Other than the astonishing artwork on silos and murals in some of the country towns in the Southern Country Queensland landscape I was honestly taken aback by the beauty of the rivers.
Firstly, I didn’t realise that there were so many waterways in that part of Qld – the Balonne, Macintyre, Moonie and the Condomine – and that they all have a tendency to flood. My road trip provided a better understanding of why so many of our early poets and writers romanticised the river systems, the life blood providers, with the magnificent gum trees along the waters edge.
“Where the lone creek, chafing nightly in the cold and sad moonshine,
Beats beneath the twisted fern-roots and the drenched and dripping vine;
Where the gum trees, ringed and ragged, from the mazy margins rise,
Staring out against the heavens with their languid gaping eyes…….”
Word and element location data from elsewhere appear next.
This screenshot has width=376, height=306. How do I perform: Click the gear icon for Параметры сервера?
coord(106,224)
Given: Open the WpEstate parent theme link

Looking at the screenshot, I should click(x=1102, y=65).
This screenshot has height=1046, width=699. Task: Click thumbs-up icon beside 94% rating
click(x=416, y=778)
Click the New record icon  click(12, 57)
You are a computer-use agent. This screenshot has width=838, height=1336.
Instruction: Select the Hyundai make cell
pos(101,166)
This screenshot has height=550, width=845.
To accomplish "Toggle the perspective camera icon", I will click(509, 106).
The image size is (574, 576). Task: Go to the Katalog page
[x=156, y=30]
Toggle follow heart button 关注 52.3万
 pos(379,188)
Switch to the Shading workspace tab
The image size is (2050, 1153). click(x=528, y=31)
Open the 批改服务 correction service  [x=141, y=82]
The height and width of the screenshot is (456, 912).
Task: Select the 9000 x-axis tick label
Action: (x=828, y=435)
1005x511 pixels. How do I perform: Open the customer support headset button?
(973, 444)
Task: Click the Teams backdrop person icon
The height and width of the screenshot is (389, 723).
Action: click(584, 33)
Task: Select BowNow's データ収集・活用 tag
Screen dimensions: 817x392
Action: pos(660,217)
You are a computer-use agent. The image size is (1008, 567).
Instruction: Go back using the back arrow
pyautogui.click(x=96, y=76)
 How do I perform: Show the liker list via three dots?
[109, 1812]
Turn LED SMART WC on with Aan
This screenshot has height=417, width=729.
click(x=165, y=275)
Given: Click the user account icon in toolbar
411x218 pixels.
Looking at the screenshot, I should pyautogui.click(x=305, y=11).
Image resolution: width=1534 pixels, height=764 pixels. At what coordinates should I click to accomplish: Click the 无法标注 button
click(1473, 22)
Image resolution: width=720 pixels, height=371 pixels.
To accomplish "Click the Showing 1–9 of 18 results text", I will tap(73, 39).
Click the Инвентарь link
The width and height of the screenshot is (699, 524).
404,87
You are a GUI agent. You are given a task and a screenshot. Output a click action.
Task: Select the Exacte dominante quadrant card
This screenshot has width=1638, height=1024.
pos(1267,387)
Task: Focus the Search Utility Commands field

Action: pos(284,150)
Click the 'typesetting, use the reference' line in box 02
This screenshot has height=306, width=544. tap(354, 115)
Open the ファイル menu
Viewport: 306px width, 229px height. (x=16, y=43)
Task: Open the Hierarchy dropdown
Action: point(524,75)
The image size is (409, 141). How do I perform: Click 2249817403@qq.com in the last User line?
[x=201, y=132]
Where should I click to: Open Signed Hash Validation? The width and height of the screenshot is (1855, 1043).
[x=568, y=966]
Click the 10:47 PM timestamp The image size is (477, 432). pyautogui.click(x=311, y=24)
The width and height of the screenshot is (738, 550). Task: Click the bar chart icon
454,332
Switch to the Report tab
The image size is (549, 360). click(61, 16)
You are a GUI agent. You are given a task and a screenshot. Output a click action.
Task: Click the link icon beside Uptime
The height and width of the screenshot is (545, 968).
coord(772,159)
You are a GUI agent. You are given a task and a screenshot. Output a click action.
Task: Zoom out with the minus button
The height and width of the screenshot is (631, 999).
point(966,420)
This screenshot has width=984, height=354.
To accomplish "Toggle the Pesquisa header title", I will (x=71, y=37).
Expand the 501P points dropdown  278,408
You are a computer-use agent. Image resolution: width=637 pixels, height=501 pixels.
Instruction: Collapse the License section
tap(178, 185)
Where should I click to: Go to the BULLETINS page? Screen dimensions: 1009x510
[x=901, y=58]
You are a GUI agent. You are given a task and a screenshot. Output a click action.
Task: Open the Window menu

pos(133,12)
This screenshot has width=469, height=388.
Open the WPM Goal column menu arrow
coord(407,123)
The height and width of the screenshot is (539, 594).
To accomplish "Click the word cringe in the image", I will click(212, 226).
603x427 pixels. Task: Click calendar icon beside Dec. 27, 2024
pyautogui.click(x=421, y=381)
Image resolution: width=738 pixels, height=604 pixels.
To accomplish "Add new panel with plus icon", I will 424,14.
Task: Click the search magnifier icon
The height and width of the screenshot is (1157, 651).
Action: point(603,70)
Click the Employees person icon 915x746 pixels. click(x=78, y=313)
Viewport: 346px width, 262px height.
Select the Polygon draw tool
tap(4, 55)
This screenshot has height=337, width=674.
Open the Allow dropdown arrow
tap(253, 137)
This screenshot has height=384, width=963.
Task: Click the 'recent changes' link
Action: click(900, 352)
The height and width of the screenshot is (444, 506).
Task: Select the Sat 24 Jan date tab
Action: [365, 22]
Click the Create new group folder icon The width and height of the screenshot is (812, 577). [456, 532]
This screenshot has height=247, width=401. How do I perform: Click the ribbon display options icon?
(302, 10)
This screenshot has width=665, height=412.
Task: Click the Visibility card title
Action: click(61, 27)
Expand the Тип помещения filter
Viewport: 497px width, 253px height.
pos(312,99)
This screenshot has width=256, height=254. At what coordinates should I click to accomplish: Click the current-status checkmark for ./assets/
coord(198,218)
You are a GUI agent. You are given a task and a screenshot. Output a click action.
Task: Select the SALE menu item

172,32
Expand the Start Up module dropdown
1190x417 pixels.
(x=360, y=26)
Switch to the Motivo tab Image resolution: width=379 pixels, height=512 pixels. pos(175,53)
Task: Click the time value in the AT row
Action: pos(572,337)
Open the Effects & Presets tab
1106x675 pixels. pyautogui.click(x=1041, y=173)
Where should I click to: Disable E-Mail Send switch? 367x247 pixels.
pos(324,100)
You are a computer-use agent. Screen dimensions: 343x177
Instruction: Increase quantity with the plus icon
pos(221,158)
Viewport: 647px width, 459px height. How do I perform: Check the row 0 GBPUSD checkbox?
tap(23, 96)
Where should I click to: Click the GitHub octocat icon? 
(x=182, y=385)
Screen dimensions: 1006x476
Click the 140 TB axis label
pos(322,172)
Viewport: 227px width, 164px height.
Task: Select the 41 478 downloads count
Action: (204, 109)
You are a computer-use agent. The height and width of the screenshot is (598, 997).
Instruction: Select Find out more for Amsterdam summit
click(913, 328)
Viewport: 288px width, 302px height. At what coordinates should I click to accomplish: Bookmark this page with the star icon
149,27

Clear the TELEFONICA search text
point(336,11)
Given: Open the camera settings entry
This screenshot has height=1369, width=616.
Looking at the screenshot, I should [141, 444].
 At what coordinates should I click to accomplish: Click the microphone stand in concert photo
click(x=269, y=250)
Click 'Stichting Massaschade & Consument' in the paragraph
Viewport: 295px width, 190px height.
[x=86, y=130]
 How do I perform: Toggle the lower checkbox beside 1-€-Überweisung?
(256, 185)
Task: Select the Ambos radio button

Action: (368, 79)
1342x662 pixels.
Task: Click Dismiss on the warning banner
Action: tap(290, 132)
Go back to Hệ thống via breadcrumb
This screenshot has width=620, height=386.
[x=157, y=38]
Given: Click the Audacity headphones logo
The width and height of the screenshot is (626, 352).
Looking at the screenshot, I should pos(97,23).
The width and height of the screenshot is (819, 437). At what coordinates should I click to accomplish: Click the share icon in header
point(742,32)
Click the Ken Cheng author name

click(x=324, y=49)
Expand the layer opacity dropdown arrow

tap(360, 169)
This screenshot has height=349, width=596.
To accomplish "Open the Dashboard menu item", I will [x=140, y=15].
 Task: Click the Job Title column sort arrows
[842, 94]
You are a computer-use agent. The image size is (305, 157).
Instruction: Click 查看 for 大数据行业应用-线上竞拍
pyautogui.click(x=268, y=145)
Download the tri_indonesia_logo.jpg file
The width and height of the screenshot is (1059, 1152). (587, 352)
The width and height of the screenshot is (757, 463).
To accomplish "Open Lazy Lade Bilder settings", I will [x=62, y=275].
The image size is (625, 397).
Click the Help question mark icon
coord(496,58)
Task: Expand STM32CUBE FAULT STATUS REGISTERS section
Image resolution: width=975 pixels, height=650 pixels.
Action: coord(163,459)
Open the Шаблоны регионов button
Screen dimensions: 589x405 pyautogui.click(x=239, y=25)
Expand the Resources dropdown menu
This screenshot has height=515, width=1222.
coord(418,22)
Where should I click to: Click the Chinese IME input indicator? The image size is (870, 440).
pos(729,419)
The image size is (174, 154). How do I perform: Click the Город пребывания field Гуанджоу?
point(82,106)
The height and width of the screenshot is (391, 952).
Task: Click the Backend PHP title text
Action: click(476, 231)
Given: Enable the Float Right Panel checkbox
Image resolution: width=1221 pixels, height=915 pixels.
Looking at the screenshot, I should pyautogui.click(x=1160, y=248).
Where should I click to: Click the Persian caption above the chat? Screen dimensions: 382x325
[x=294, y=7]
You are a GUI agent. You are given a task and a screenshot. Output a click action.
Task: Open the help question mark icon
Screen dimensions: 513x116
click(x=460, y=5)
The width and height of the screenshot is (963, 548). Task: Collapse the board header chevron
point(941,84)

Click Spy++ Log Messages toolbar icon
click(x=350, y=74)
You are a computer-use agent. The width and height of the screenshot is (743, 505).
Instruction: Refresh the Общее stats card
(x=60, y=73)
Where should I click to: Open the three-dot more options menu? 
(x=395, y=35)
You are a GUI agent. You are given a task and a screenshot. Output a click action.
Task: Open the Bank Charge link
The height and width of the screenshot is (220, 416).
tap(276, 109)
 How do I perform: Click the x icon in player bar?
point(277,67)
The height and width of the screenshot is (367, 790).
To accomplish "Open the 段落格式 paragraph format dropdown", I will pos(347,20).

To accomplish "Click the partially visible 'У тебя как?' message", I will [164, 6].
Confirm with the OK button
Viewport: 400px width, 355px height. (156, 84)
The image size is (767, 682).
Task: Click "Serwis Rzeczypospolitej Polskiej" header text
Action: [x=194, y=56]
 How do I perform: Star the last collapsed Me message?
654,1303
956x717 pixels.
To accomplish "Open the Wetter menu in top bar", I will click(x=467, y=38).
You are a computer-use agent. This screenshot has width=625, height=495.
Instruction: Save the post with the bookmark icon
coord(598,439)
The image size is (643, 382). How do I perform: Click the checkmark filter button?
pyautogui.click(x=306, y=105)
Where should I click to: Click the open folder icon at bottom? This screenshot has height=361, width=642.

– Henry Kendell : The Wail In The Native Oak
Never was the river more appreciated than at Nindigully, with the Grey Nomads out in force at Queensland’s oldest (1864) licensed pub.
If it looks familiar that’s because the Nindigully Hotel was used for filming Hugh Jackman’s first film in the ‘90’s – Paperback Heroes – where he plays a truckie with a penchant for writing bodice rippers.
( NOTE : No apologies for still preferring Todd McKenney as The Boy From Oz).
I have always loved the monuments in our country towns honouring the lives of those lost during times of conflict. They provide so much history about how much families and local industry lost during wartime.
Don’t even get me started on the history that can be found in cemeteries – but can I recommend Dunwich Boneyard on North Stradbroke Island for sinking ships, Spanish Flue, Leprosy, and Insanity?